Meski menjadi solusi mengatasi masalah pupuk subsidi, namun saat ini tidak ada insentif dan perizinan atas pupuk alternatif, hal ini mengakibatkan banyak juga pupuk organik yang tanpa izin edar dan akhirnya berurusan dengan kepolisian.
Anggota Majelis Nasional Sekretariat Kolaborasi Indonesia (SKI) Syaiful Bahari mengatakan masalah pupuk subsidi dapat dipecahkan dengan melakukan desentralisasi.

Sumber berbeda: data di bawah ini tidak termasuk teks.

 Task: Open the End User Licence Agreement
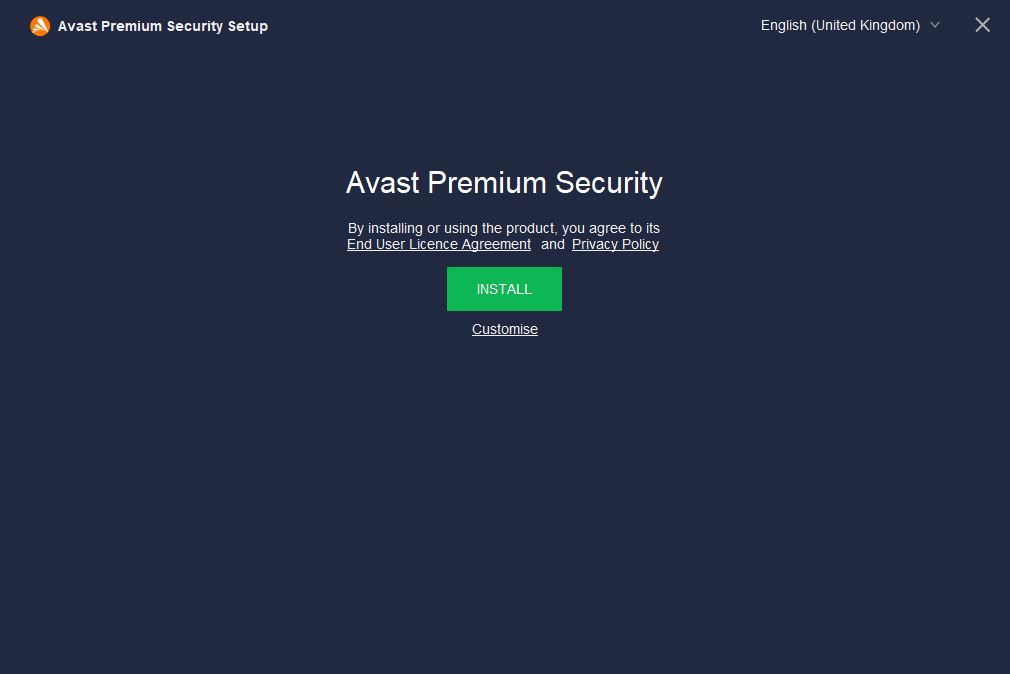[x=439, y=244]
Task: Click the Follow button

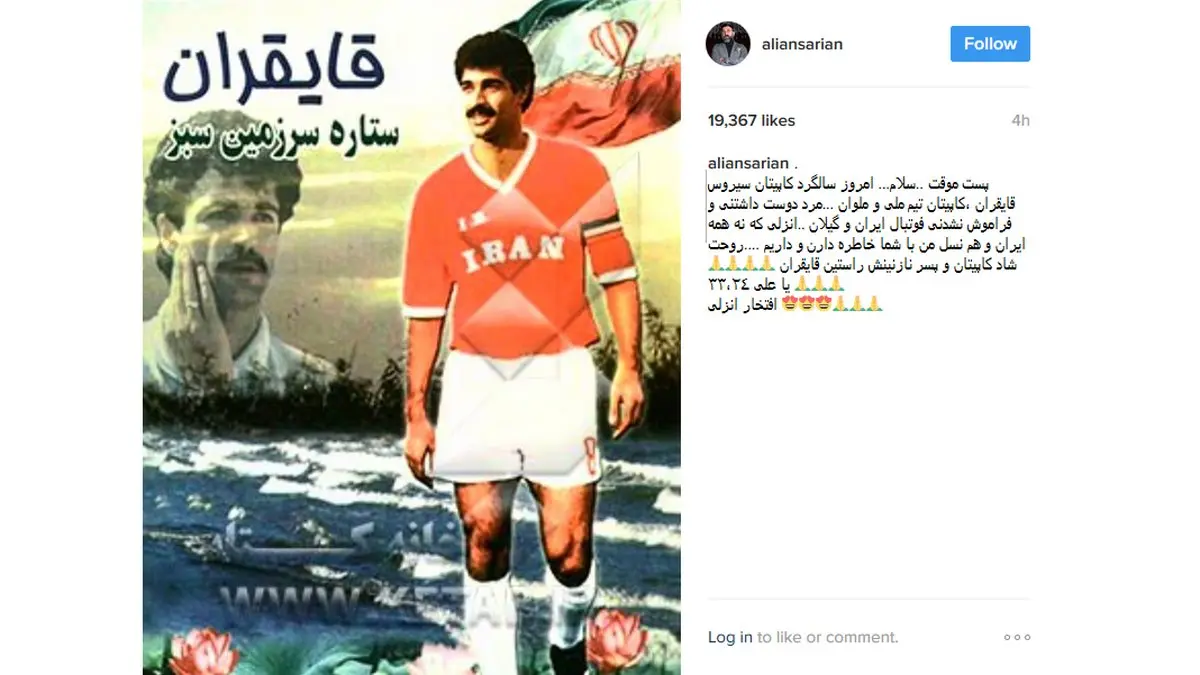Action: tap(990, 44)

“Sudah saatnya kita melakukan desentralisasi industri pupuk, jadi industri pupuk bisa ada di berbagai tempat dan tidak harus di bawah BUMN. Berikan saja keleluasaan bagi UMKM,” kata Syaiful dalam keterangan, Kamis (9/11/2023).
Ia mengatakan untuk itu pemerintah sebaiknya tidak usah menjadi pemain di bidang tersebut.
"Peran pemerintah cukup membuat regulasi harga eceran tertinggi pupuk," ujarnya.
Pakar pertanian ini mengatakan jika industri pupuk diserahkan kepada sebanyak mungkin pelaku usaha, maka akan terjadi persaingan yang menciptakan iklim yang sehat.
"Asalkan mereka tidak dihambat oleh banyaknya regulasi maka mereka akan bersaing dengan sendirinya dan yang penting jangan ada monopoli," ucapnya.
Dengan adanya desentralisasi industri pupuk, maka pupuk dapat dengan mudah ditemukan di berbagai warung tani dan ini akan membuat petani lebih mudah untuk mendapatkannya.
Saat ini permintaan total pupuk sekitar 24 juta ton.
Sementara itu, kemampuan pemerintah untuk tahun 2023 adalah hanya 6 juta ton, dan ini akan turun menjadi 5 juta ton pada tahun 2024.
Baca juga: Terapkan Industri Hijau, Pupuk Indonesia Grup Borong Penghargaan ASRRAT 2023
Menurut Wasekjen SKI Solihin Nurodin, di Tasikmalaya sejumlah petani mengeluhkan persoalan pupuk pemerintah, karena persediaan terbatas dan harga pupuk non subsidi terbilang mahal.